The United Methodist Church has helped nearly 1,000 families from the Central African Republic living in a refugee camp in Limasa.
Limasa is about 70 kilometers downstream from Yakoma on the Ubangi River in the Equateur Province.
“These displaced people are living in a camp set up by the United Nations High Commissioner for Refugees and are going through much more difficult situations,” said Jean Tshomba, coordinator of the United Methodist Committee on Relief’s disaster management office in eastern Congo.
The Congolese territory of Yakoma, which is in the province of North Ubangi, is considered a reception area for refugees and displaced persons from neighboring countries due to its geographical location and security situation.
Some 16,000 Central Africans have been living in North Ubangi in northwestern Congo since late 2020. They fled the violence between the Seleka and anti-balaka militias and were welcomed in Yakoma. Most of them are in sites set up by the United Nations High Commissioner for Refugees, but others are staying with host families who have come to their aid.
The Central African Republic is a mission conference within the East Congo Episcopal Area.
Through UMCOR’s Global Migration program, the humanitarian and development relief arm of The United Methodist Church has disbursed $50,000 to purchase food to assist the displaced.
The church’s disaster management office distributed cash “to avoid creating a shortage of products on the local market because of the importance of the tonnage sought and also to avoid the price hike on the market of Yakoma,” said Tshomba. “Among the beneficiaries, we have fathers, mothers, widows, orphans, daughters and mothers who live in difficult conditions.”
Bangakpela Ngbokoli Séverin who has been living at the Limasa camp for a few months, said he appreciates receiving aid from The United Methodist Church.
“The cash will allow me to access not only food but also other services,” Bangakpela said.

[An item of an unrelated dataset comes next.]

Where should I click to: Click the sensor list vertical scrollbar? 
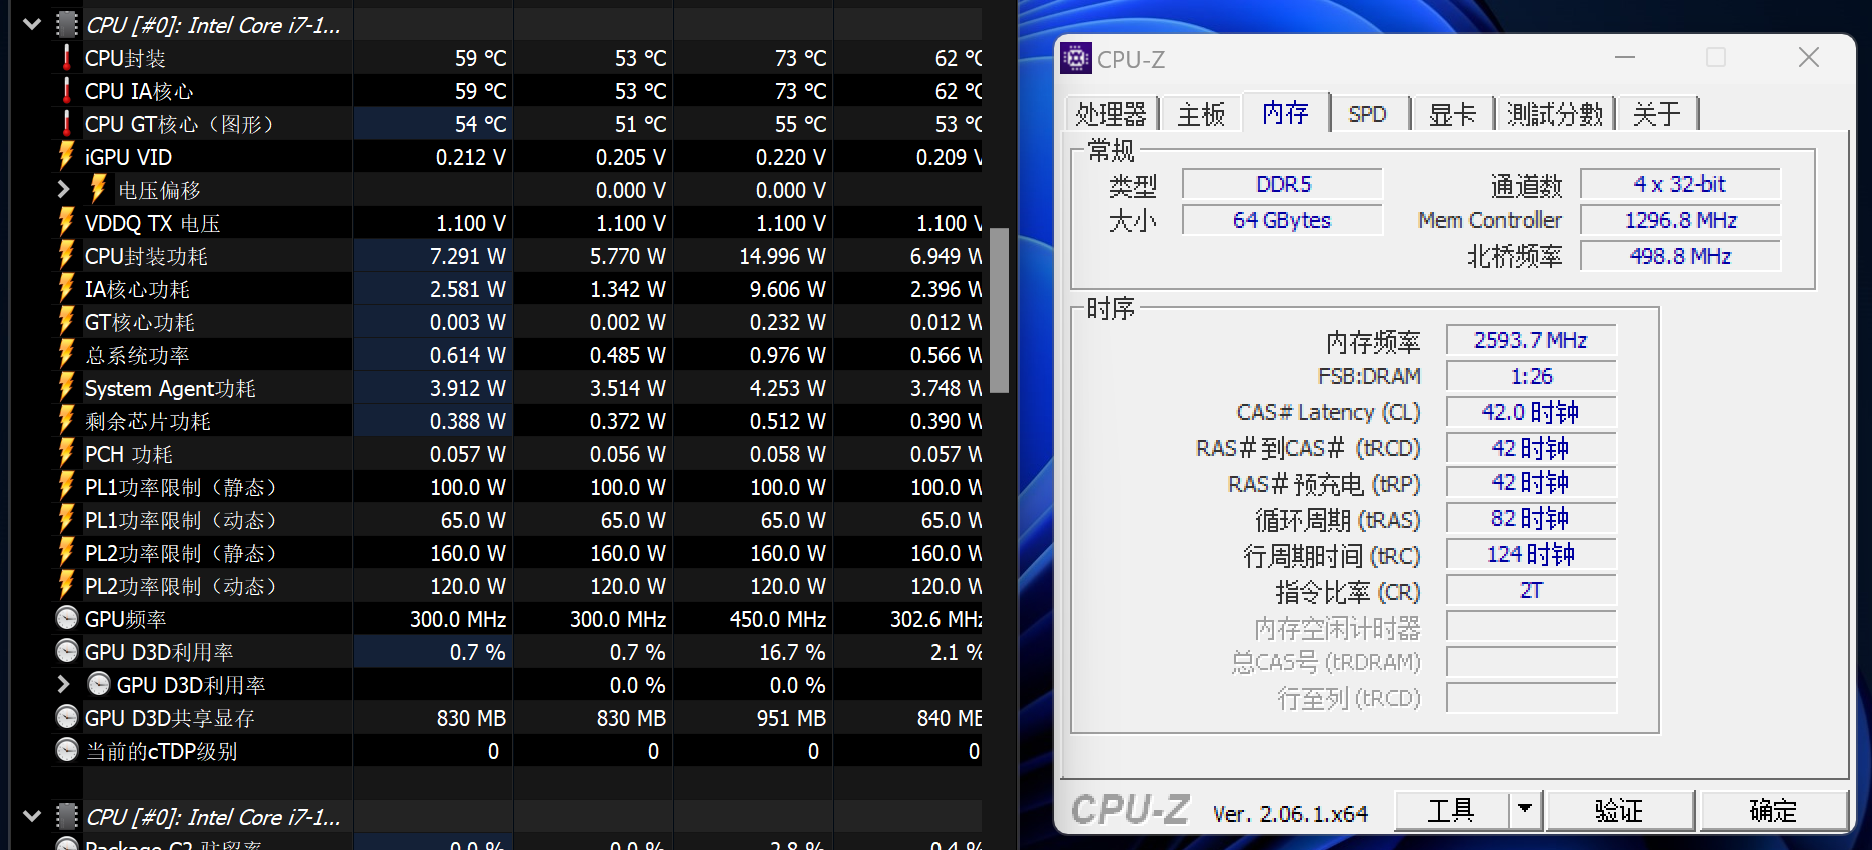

Ngbangayema Hervé, another Central African living at the Limasa camp, said he and his family fled the insecurity without anything.
“When we left the Central African Republic, we left everything behind,” he said. “Our priority was to save our lives first. The assistance of The United Methodist Church comes at a time when we really need it.”

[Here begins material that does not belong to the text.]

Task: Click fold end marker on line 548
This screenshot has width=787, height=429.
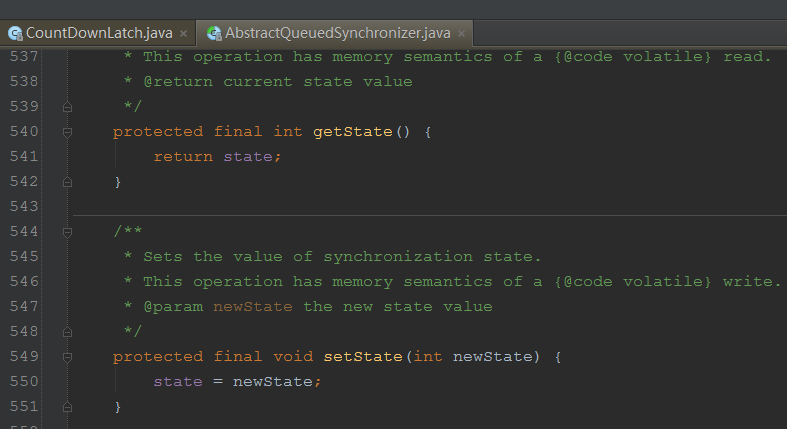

The United Nations High Commissioner for Refugees office in Congo facilitated the transport of Tshomba to the Limasa camp. In a letter addressed to United Methodist Bishop Gabriel Yemba Unda, Simplice Kpandji, head of the UNHCR field office in Yakoma, praised the church's efforts to assist the displaced.
“On behalf of the humanitarian community in Yakoma, I would like to thank you for this timely assistance to the needy refugees in Limasa. May God bless you for this saving act in this period of great crisis.”
Yakonzu Odette Charlot said the church's help will enable her to feed her family for a month.
“Since I've been in this camp, I've been growing a vegetable garden that allows me to sell the vegetables and earn some money,” she said. “The money I earn is not enough to feed my family. The money received will allow me to make a large provision and to last for several weeks or even more than a month.”
Yagremenga Sylvie, another displaced Central African woman who has benefited from the church's assistance, said she plans to put the money to good use: “I'm going into business to continue to support my family.”
On World Humanitarian Day, celebrated on Aug. 19 each year, Modeste Mutinga Mutuishayi, Minister of Social Affairs, Humanitarian Actions and National Solidarity, praised the dedication of those who work to save lives and preserve the dignity of people in the country.
“Humanitarian actors, sometimes risking their lives, do immeasurable work to bring emergency aid to millions of men, women and children repeatedly affected by the consequences of conflict and armed violence, epidemics and natural disasters in the country. It is also an opportunity to salute the Congolese families who spontaneously show their humanity by offering their homes to people in distress, constituting the first line of humanitarian response in the country,” said Mutuishayi.
Bishop Unda said that it is the duty of Christians to assist those in need.